İkinci konu Süveyş Kanalına alternatif yeni kanal projesidir. İsrail Sina’dan alternatif bir kanal yapmak istiyor ve Gazze’yi tek engel olarak görmektedir. Hem Mısır hem Filistin’nin devre dışı kaldığı bu projeye maalesef Abdulfettah Sisi iktidarın devam etmesi, Mısır’ın borçlarının silinmesi, Hamas’ın ortadan kaldırılması, içeride Sisi’ye darbe yapma ihtimali olan askeri güçlerin engellenmesi ve Doğu Akdeniz gaz ve petrolünden payının garanti edilmesi karşılında onay vermektedir. Küreselcilerin deniz ticaretini tamamen kontrol edeceği bu yeni düzene Amerika ve Avrupa da bu saikle destek vermektedir.

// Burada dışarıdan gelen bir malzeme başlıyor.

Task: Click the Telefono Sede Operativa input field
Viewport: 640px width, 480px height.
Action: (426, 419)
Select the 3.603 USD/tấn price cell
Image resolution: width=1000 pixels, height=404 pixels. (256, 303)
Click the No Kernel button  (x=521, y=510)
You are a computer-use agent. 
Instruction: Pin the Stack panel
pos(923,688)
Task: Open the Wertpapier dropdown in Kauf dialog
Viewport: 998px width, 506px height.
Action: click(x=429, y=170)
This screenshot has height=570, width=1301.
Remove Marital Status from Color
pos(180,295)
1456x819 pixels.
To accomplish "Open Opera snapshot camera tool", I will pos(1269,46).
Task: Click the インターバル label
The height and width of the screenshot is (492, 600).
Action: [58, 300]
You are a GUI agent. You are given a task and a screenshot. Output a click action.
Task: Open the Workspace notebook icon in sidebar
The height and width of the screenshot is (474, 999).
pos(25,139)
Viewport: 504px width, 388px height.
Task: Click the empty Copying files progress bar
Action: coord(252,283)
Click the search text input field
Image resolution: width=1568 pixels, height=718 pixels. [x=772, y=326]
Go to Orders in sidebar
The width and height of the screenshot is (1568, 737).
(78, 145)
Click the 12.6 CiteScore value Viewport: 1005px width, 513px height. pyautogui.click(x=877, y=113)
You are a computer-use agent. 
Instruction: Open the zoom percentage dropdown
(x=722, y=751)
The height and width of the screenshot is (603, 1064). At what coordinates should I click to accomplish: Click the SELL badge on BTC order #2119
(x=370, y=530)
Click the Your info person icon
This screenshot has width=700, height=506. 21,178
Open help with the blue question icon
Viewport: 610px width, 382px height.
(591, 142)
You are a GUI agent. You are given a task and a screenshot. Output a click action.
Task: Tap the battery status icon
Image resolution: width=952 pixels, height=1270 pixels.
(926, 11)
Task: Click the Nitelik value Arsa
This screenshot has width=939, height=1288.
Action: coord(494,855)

Diğer konu ise Arap rejimleri genelde İhvan özelde Hamas’tan nihai olarak kurtulmak istemesidir. İsrail eğer Aksa Tufanı olmasaydı, yakın zamanda, Hamas’ın tüm teklifleri reddetmesi, Normalleşmeler önünde engel teşkil etmesi, Batı Şeria’da gücünü artırması sebebiyle İsrail büyük askeri operasyon ile Gazze’ye saldıracak ve Gazze’yi Sina’ya sürecek, Batı Şeria’ da yine yeni bir sürgün ile Ürdün’e sürecekti. Filistin’de istedikleri otantik bir azınlık Filistin topluluğu kalacak ve Amerika bölgeyi büyük ölçüde İsrail’e bırakacaktı. İçinde yaşadığımız Savaş esnasında Netenyahu bu planı sıkça zikretmiş hatta birçok batılı lider görüşmesinde bu konuyu ifade ederek bu savaşın bu planları uygulamak için iyi bir fırsat olduğunu ifade etmiştir.

 

  1. Normalleşmeler ve Filistin’inin Teslim Planı

Ortadoğu’da uzun zamandır en derinlikli siyasi tartışma normalleşmeler üzerinden yürümektedir. Birçok ülkede ülke içi siyasi dengeleri, halk-rejim çatışmasını ve ülkelerin yeni dış politika çerçevesini normalleşmeler belirlemektedir.   Mısır ve Ürdün’ün tarih içerisinde normalleşmesi artık kanıksanmıştı. Birleşik Arap Emirlikleri, Bahreyn gibi ülkelerin yeniden başlattığı normalleşme adımları Sudan ve Fas’ın da dahil olmasıyla meseleyi artık büyük bir soruna dönüştürmüştür. Son olarak Suudi Arabistan’ın normalleşme görüşmeleri sürecin artık Filistin davasının bitmesi ve bölge ülkelerinin meselelerini İsrail ile görüşüp sürdürdüğü yeni bir dönemin başlatılmasına götürdüğü bir durumu ortaya koymuştur. Filistin Direnişi, Filistin’in, Aksa’nın geleceği ve özgürlüğü için bu tehdidi en iyi şekilde algılamış ve bu sürece son verecek İsrail’in tüm planlarının ortaya çıktığı bir operasyonu gerekli kılmıştır.  Uzun zamandır Filistin Direnişi siyasi, toplumsal, diplomatik girişimleri başlatmış, normalleşmelerin Filistin için nasıl bir sorun olacağını tüm Müslüman devletler ve halklara anlatmış fakat yeteri karşılık bulamamıştır. Zira normalleşmelerin arkasında açık bir Amerika tahdidi ile hareket eden ülkeler normalleşmeleri halklarına ve tarihi Filistin Davasına rağmen sürdürmektedir. bu bağlamda bu operasyon hem Filistin Davasının varlığını muhafaza etmiş hem de İsrail’in normalleşmeler ve sonrası tehcir ve katliamlar ihtiva eden planlarını ortaya koymuştur.  Böylece normalleşmeler ve normalleşen ülkelerin planları kısa vadede yürüyemez görünmektedir.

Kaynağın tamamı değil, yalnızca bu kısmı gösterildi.